(Activity) Give again exactly, and only, the lines between the line holding "Instruction: Dismiss the" and the end of the listing, both boundary lines included.

** Supplied information follows **

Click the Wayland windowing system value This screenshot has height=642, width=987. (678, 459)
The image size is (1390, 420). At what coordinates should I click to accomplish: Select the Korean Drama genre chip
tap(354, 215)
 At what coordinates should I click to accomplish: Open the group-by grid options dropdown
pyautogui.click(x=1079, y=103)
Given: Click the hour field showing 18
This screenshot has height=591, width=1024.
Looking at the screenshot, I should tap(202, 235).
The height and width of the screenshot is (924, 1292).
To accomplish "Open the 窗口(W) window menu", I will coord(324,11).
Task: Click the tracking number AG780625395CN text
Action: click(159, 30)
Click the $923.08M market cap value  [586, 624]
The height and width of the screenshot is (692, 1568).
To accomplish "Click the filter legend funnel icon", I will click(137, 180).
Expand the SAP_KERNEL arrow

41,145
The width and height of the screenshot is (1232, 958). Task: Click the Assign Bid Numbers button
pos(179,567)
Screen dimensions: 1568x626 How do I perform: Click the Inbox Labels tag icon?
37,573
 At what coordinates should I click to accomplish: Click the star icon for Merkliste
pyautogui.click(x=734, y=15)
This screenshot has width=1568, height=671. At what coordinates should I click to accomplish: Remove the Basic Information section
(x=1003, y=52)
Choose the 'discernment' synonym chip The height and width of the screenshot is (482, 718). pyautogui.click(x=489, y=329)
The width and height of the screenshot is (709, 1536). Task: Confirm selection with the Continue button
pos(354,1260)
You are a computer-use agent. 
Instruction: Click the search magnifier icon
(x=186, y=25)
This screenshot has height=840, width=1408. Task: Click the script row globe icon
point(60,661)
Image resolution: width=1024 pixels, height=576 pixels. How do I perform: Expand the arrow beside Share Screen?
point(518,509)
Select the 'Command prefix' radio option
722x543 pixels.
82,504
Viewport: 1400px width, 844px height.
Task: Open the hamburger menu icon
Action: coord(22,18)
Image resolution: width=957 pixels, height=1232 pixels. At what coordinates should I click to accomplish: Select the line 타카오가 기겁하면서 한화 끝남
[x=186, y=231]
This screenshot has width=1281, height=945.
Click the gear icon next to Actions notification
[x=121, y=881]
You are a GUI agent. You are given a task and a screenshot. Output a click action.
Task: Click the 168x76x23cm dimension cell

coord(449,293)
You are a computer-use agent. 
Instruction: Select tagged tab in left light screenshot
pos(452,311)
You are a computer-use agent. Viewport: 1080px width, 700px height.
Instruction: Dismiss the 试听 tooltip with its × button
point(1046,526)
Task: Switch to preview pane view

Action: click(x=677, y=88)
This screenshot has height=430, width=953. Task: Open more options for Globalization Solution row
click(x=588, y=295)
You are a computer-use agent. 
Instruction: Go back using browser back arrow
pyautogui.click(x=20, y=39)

** End of Supplied information **

(Solved problem)
Instruction: Dismiss the 试听 tooltip with its × button
point(1046,526)
Task: Switch to preview pane view

Action: click(x=677, y=88)
This screenshot has height=430, width=953. Task: Open more options for Globalization Solution row
click(x=588, y=295)
You are a computer-use agent. 
Instruction: Go back using browser back arrow
pyautogui.click(x=20, y=39)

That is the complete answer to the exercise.